Extracted entries:
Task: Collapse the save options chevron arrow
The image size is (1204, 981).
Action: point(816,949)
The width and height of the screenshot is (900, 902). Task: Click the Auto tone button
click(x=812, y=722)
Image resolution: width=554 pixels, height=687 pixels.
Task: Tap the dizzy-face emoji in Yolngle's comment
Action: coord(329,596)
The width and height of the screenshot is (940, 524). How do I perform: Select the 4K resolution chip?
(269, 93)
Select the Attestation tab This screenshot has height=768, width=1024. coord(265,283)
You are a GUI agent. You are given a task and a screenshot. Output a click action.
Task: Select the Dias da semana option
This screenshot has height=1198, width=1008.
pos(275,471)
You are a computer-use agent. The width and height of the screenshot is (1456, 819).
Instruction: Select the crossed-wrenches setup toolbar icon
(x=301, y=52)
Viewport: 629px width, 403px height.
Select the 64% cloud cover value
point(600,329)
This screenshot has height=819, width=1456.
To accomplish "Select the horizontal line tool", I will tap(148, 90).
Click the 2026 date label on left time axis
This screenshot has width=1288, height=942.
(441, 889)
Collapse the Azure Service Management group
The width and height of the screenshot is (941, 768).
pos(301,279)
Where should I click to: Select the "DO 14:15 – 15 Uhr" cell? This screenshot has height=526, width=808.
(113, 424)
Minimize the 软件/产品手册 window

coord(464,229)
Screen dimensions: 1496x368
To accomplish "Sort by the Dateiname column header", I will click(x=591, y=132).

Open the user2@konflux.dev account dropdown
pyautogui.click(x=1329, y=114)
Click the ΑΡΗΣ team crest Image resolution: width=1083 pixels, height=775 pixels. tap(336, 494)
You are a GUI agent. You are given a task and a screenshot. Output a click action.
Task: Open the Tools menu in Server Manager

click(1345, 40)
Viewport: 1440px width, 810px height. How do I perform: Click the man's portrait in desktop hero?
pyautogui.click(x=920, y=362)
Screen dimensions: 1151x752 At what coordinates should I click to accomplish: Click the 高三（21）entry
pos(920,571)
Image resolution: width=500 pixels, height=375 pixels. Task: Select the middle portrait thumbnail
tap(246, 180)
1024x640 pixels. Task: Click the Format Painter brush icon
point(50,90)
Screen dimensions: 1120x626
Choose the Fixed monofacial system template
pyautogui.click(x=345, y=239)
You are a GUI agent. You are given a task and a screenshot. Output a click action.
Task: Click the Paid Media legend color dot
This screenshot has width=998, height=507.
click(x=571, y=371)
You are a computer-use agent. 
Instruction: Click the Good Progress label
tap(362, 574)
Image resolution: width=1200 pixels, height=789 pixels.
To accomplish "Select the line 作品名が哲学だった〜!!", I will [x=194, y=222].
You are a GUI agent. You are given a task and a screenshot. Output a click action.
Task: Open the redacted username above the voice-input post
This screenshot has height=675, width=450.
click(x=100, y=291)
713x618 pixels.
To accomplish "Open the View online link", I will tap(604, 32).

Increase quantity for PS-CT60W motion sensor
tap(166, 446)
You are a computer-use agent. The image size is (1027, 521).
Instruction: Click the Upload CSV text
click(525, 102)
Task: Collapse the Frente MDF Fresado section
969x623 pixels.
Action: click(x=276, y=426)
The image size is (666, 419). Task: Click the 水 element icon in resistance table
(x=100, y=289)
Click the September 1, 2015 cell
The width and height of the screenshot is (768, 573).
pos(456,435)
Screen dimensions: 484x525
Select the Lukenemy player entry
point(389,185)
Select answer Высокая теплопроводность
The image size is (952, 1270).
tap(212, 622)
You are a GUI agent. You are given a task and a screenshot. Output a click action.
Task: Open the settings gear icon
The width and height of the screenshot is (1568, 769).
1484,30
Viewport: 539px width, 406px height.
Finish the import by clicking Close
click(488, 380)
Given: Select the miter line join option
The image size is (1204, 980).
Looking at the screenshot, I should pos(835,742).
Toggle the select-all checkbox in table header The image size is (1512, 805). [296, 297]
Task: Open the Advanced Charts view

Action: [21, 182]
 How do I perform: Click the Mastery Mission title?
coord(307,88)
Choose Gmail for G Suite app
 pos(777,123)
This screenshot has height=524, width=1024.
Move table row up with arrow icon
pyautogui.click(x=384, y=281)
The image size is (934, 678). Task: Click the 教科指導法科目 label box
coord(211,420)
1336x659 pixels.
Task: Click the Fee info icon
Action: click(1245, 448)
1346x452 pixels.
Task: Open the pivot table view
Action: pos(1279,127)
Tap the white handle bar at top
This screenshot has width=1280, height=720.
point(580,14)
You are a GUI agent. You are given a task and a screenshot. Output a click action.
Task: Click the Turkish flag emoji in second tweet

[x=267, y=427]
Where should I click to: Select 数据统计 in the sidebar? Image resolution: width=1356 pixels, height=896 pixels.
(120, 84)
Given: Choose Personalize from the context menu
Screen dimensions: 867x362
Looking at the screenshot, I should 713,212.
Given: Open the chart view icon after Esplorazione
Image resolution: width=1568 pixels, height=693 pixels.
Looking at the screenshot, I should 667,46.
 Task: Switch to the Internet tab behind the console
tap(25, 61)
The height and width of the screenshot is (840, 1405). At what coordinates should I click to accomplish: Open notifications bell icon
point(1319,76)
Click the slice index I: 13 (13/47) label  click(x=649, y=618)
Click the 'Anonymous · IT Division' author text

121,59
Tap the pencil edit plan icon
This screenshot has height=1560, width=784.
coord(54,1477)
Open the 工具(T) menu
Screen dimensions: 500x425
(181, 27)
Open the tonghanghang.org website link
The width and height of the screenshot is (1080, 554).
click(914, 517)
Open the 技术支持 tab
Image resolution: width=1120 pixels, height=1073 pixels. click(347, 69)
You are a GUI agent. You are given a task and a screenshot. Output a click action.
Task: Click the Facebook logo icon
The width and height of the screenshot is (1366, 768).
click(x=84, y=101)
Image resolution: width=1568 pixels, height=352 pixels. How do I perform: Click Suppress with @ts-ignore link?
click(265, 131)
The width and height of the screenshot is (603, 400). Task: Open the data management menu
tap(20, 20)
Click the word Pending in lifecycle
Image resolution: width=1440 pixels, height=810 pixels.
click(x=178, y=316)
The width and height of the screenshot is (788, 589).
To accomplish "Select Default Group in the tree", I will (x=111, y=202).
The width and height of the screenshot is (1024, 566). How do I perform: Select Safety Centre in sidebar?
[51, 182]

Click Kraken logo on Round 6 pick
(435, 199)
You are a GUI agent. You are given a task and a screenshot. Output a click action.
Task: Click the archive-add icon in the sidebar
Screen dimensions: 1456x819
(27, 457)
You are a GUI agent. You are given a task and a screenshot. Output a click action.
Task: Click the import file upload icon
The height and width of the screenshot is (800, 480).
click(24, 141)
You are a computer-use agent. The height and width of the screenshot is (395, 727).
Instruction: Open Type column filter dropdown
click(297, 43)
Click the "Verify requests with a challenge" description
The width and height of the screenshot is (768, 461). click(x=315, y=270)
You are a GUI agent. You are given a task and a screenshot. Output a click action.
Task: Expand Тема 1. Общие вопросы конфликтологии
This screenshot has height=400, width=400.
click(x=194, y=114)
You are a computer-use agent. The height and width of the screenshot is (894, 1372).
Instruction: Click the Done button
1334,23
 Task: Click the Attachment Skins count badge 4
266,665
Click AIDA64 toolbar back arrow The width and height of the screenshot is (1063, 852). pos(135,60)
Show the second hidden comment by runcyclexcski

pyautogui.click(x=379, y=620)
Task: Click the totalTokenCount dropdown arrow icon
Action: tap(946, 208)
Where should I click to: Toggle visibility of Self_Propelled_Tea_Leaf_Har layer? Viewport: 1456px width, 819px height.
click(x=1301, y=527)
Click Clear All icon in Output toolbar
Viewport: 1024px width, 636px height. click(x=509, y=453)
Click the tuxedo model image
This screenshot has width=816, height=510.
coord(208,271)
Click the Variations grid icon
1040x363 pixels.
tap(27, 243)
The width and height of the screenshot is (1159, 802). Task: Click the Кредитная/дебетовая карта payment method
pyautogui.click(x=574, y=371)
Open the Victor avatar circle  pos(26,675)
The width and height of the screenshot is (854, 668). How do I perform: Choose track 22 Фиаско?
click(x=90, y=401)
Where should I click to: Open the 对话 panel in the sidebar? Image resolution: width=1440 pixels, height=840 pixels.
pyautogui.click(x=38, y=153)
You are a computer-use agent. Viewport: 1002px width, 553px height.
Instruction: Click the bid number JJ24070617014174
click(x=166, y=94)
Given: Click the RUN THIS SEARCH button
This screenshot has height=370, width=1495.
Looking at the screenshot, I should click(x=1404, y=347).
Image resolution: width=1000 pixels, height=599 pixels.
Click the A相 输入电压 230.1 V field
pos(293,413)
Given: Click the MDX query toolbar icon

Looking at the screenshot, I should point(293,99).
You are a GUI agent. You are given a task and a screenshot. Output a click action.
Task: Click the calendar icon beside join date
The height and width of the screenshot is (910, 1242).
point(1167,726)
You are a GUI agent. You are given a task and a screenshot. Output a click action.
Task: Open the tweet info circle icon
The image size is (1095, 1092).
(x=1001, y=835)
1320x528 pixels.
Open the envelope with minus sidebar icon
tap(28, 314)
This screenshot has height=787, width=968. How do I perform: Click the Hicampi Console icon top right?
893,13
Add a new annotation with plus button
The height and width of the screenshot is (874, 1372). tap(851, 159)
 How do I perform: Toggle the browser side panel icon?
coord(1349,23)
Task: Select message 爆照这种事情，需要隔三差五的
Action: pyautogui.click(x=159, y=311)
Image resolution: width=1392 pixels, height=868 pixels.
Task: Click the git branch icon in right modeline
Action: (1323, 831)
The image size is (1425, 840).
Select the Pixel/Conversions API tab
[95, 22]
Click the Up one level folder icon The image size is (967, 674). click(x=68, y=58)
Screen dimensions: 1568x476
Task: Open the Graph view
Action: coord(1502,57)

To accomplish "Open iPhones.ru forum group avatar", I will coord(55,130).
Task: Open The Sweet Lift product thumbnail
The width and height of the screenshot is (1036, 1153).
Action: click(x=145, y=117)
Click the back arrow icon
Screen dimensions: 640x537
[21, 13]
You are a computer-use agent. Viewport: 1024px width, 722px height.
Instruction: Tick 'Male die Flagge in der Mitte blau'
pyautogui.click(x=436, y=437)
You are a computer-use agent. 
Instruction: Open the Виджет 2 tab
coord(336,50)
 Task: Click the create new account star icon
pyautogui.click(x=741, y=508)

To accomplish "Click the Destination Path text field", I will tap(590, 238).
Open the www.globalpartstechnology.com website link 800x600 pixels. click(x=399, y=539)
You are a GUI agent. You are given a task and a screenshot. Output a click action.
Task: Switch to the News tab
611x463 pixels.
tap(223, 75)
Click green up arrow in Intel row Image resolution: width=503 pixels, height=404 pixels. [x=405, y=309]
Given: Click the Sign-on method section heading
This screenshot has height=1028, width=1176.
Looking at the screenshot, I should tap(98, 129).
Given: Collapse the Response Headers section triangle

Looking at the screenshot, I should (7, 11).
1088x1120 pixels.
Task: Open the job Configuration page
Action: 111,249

Work to be completed: Copy everything from the start of the records down to the line containing "point(600,329)", including both ends, reproducing each line without any change.

Output of the task:
Task: Collapse the save options chevron arrow
The image size is (1204, 981).
Action: point(816,949)
The width and height of the screenshot is (900, 902). Task: Click the Auto tone button
click(x=812, y=722)
Image resolution: width=554 pixels, height=687 pixels.
Task: Tap the dizzy-face emoji in Yolngle's comment
Action: coord(329,596)
The width and height of the screenshot is (940, 524). How do I perform: Select the 4K resolution chip?
(269, 93)
Select the Attestation tab This screenshot has height=768, width=1024. coord(265,283)
You are a GUI agent. You are given a task and a screenshot. Output a click action.
Task: Select the Dias da semana option
This screenshot has height=1198, width=1008.
pos(275,471)
You are a computer-use agent. The width and height of the screenshot is (1456, 819).
Instruction: Select the crossed-wrenches setup toolbar icon
(x=301, y=52)
Viewport: 629px width, 403px height.
Select the 64% cloud cover value
point(600,329)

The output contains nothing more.